> TRAVAIL À FAIRE
Extrayez toutes les lignes des enregistrements ci-dessous et recopiez-les sans y apporter la moindre modification.

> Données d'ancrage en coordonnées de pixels
-------------------------

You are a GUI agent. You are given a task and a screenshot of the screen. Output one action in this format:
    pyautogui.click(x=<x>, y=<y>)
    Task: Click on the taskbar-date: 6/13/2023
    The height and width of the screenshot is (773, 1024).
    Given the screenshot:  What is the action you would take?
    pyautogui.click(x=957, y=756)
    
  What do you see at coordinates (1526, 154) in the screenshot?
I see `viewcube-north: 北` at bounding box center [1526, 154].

-------------------------

> ESPACE DE RÉPONSE
You are a GUI agent. You are given a task and a screenshot of the screen. Output one action in this format:
    pyautogui.click(x=<x>, y=<y>)
    Task: Click on the taskbar-date: 6/13/2023
    The height and width of the screenshot is (773, 1024).
    Given the screenshot:  What is the action you would take?
    pyautogui.click(x=957, y=756)
    
  What do you see at coordinates (1526, 154) in the screenshot?
I see `viewcube-north: 北` at bounding box center [1526, 154].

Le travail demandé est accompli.